Ok, but if you do want branches, they're easy. There are several approaches to this, but basically all involve a 'master' version where the final code ends up. this can be trunk, or some people prefer to make changes on trunk and then merge the code to release branches. The 'trunk is master' is the easiest concept to grasp though.

In svn, making a branch is easy - its a cheap copy so your only problem is filling up a directory with the things (I recommend deleting a branch once you're done with it). SVN gives you a special kind of branch for this type of work too - the reintegration branch. It is special as SVN tracks what happens to it, its designed that you create a branch from trunk, work on it, occasionally updating it with changes that have been made to trunk, and then reintegrate all your work on that branch into trunk in one final bang. Then you can start all over again. It sounds like this could be what you want - typically though, you wouldn't have a branch per developer, you'd have a branch for each package of work.

The trouble with per-dev branches is that as a branch lives longer and longer, the changes they make will be harder and harder to merge back. This is especially true if the developers do not merge the other dev's work into their branches regularly (as they are wont to do).

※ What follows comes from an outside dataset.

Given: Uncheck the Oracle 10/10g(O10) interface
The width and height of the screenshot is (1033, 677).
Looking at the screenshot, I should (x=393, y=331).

As svn does cheap copies, I would probably recommend branching the entire trunk for each developer. I find that its easier to remember that instead of branching individual directories, and you'll always be able to change shared or common files without having to worry if committing them will break a different branch. (ie if you branch /trunk/moduleA and later find you need to change /trunk/include/common_file then the common file will not be in your branch as you branched a sub-set. So just branch at the root as that doesn't cost you any extra)

OTHER TIPS

In your question, you've just expressed the basic reason behind the whole trunk/tags/branches model - it's for managing exactly this situation, which is a normal situation for a development shop to get into after a short while.

One thing to plan is your migration from a trunkless model to a trunk model.

You say you don't have any trunk, tags, branches, etc. So I assume your model looks something like this:

/
 filea.html
 fileb.html
 dira/
  filex

A word of warning - don't try to branch the root directory under itself.

eg:

svn cp / /branchA

This would result in a directory that looks like:

/
 filea.html
 fileb.html
 dira/
  filex
 branchA/
  ...
 branchB/
  ...

Unpicking what's a part of the root branch and the sub-branches becomes pretty intractable pretty quickly.

Keep it clean - move all the code into trunk first. This is the kind of structural jump that will require everyone (and all your deployment systems) to delete their workspaces and get everything from clean:

svn cp / /trunk

Now you can make your branches:

svn cp /trunk /branches/branchA

Giving you a structure like:

/
 trunk/
  filea.html
  fileb.html
  dira/
   filex
 branches/
  branchA/
   ...

Once the branches have been made, the dev's can check them out and work on them. Your deployment system can point to trunk/ instead of the root folder and deploy that.

Any devs working on bug-fixes can checkout trunk. When they commit, the deployment system will deploy their changes just as they do now.

When branchA is finished, the devs can merge the changes into trunk just as gbjbaanb suggests.

Just a quick heads up, good luck with it.